What Is an AI Stack? LLMs, RAG, & AI Hardware

The video explains that building effective AI systems requires a well-designed AI stack comprising infrastructure, models, data, orchestration, and application layers, each playing a crucial role beyond just the AI model itself. It highlights how components like specialized hardware, diverse models, data augmentation through retrieval-augmented generation, complex workflow orchestration, and user-friendly interfaces collectively enable AI solutions that are practical, accurate, and aligned with real-world needs.

The video explains the concept of an AI stack, emphasizing the importance of getting each layer right to build AI systems that solve meaningful problems rather than just generating answers. Using the example of an AI-powered application for drug discovery researchers, it highlights that while the model is a crucial part of the stack, it is only one piece. The infrastructure layer is equally important because large language models (LLMs) require specific hardware, such as GPUs, which may not be supported by standard enterprise servers or laptops. The choice of infrastructure—whether on-premise, cloud, or local—affects the deployment and performance of the AI system.

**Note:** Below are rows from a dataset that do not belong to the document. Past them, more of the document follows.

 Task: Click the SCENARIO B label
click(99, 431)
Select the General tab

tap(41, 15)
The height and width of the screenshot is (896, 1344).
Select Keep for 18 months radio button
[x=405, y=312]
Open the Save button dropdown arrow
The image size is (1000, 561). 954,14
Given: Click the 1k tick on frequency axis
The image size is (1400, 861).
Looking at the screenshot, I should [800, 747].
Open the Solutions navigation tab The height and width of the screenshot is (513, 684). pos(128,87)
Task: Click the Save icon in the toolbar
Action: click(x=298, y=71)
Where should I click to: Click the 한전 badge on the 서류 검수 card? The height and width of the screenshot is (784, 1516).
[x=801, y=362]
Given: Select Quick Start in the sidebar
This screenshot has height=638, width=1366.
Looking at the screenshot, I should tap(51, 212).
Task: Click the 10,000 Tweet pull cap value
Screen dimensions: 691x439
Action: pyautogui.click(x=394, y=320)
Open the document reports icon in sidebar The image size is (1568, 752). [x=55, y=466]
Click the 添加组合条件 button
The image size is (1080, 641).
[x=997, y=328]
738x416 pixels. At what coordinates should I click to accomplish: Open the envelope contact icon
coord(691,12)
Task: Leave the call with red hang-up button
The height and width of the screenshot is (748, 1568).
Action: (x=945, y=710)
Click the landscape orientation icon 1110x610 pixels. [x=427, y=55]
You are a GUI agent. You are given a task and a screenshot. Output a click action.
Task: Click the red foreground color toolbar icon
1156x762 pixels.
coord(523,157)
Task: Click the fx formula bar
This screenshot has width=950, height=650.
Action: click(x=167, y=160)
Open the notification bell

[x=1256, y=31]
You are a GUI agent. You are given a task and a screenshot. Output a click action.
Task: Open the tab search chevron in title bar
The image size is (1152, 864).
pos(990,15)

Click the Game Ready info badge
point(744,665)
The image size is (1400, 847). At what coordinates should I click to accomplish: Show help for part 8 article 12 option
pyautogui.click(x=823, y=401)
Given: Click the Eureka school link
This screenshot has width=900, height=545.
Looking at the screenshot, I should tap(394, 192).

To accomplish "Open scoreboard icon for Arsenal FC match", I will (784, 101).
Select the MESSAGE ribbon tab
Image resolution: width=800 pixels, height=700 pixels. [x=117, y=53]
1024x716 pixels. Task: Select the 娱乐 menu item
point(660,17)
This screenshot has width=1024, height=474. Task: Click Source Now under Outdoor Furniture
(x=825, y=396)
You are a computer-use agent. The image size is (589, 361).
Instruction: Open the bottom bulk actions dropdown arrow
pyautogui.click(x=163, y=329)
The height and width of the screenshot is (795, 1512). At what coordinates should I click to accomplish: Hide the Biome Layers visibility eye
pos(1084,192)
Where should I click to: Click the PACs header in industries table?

Next, the video discusses the model layer, where AI builders have a variety of options. Models differ in terms of being open-source or proprietary, their size, and specialization. Large language models offer broad capabilities but may require more powerful hardware, while smaller models can run on lighter devices but might be specialized for specific tasks. There are thousands of models available on platforms like Hugging Face, catering to different needs such as reasoning, tool calling, or code generation.

The data layer is critical for supplementing the model’s knowledge, especially since models have knowledge cutoffs and may not be up-to-date with the latest information. This layer includes data sources, pipelines for processing data, and vector databases used in retrieval-augmented generation (RAG). Vector databases store embeddings of external data, enabling the model to retrieve relevant context quickly and augment its responses with information beyond its original training data.

Orchestration is another essential layer that manages complex AI workflows. Instead of simply inputting a prompt and receiving an output, orchestration breaks down user queries into smaller tasks such as planning, execution (including tool or function calling), and reviewing. This layer allows the AI system to think through problems, perform multiple steps, and even critique its own outputs to improve accuracy. The orchestration layer is rapidly evolving with new protocols and architectures designed to handle increasingly sophisticated AI tasks.

Finally, the application layer focuses on the user interface and integration aspects of AI systems. While many AI tools use simple text input and output, real-world applications often require more complex interfaces that support multiple data modalities like images, audio, or numerical data. Features such as revision capabilities and citation tracking enhance usability. Integration with other tools is also vital, allowing AI outputs to be seamlessly incorporated into users’ workflows. Understanding and optimizing all these layers—from hardware to application—enables the creation of AI systems that are reliable, efficient, cost-effective, and aligned with real-world needs.